What would be NATO's role in this? Solana said NATO will establish a consultative forum to discuss security issues with regional countries, would hold regular meetings with them on a "19 plus one" basis, and would promote regional cooperation.

He expressed hope that it would be possible to enter the 21st century "not only with Kosovo resolved but with the Balkans able to look to the future with a little more hope."

He said the 19-nation alliance welcomes the EU proposal for a conference on a "stability pact" for South Eastern Europe next month.

He said: "We will need to look ahead at the process of reconstruction that must follow the end of the Kosovo crisis." He noted that he himself met in Washington on Monday with the directors of the World Bank and the International Monetary Fund, both of which "were standing ready" to offer finance, help and advice to the region.

Solana added: "I would like to send a clear message to the Serbian people. The Serbian people can also be part of this vision, if they so wish. Our quarrel, as I have said so many times, is not with them but with the government of Milosevic." He said the Serb people "deserve an alternative, a vision of a democratic Serbia integrated under this scheme into the rest of Europe and enjoy the same benefits -- cooperation and integration of the other countries in the region. We will offer them such an alternative."

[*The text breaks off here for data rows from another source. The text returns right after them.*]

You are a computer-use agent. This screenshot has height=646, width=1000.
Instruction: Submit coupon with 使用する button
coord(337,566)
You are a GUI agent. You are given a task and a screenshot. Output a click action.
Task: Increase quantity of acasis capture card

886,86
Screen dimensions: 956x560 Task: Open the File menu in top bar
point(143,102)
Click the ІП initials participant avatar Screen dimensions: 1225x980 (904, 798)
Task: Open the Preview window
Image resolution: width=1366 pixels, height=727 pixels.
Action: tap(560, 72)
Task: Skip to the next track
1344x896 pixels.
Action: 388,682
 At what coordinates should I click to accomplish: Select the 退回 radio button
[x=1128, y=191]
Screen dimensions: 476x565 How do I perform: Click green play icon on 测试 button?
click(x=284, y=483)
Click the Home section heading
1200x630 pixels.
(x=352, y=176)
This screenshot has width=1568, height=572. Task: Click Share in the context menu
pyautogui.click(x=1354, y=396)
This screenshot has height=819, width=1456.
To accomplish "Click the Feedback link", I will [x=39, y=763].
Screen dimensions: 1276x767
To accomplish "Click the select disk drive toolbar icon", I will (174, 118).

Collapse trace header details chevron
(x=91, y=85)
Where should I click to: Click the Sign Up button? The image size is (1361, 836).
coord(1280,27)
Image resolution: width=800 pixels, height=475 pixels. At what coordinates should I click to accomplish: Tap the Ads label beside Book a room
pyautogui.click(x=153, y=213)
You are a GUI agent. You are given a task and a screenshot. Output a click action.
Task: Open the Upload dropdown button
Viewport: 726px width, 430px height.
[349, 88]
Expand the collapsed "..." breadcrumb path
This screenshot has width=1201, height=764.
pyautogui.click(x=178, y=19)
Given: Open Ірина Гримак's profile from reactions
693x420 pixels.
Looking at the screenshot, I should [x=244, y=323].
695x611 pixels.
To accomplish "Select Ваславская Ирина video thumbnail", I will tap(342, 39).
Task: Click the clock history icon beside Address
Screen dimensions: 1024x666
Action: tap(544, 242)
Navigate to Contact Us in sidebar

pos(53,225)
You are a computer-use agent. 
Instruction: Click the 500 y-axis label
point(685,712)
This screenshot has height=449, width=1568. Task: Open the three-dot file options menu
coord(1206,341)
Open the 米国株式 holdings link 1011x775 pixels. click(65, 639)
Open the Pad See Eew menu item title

He said the further enlargement of the alliance will remain "a vital part of NATO's evolution. The door of NATO will stay open and we will help the candidate countries to prepare more actively for the day when they will be ready to join us."

A number of East and Central European countries are seeking to join the alliance, which last month admitted Poland, the Czech Republic and Hungary as full members.

Solana said: "At the same time we will promote a wide ranging partnership with other countries in the Euro-Atlantic area." NATO has signed Partnership for Peace agreements with many countries, reaching as far east as the Caucasus and Central Asia.

His remarks coincided with a flurry of diplomatic activity aimed at reaching a Kosovo solution. UN Secretary General Kofi Annan had talks yesterday on the crisis with NATO officials in Berlin, a day before he is to fly to Moscow for discussions with Russian mediators. He said Russian authorities were playing "a very constructive and useful role".

Russian special envoy Viktor Chernomyrdin and U.S. Deputy Secretary of State Strobe Talbott are both involved in the diplomatic efforts. Solana said: "We still have some differences with the Russians, but we are making progress."

Yugoslav authorities say 20 civilians, including women and children, died when NATO bombed a residential neighborhood in Surdelica, 350 kms south of Belgrade. NATO said one of its laser-guided bombs -- aimed at a military training center -- went astray. NATO military officials, pointing out that their fliers are under strict orders to avoid civilian casualties and collateral damage, said "things like this can happen."

Aid agencies said 2,000 refugees fled Kosovo into Albania yesterday while up to 5,000 crossed into Macedonia, reportedly the most in a single day in weeks. NATO officials are trying to expand existing refugee tent camps and to erect new ones.

NATO spokesman Shea said the Belgrade Government has put all private television and radio stations in Serbia under military control. He also said there are reports that the secessionist Kosovo Liberation Army is "getting numerically stronger", and that 12,000 men have been infiltrated into the province to fight the 40,000-strong Serb forces there.

NATO military spokesman General Giuseppe Marani said over the past 24 hours NATO planes have hit Serb command-and-control facilities, communications, storage and production facilities, bridges, army barracks and fielded forces on the ground.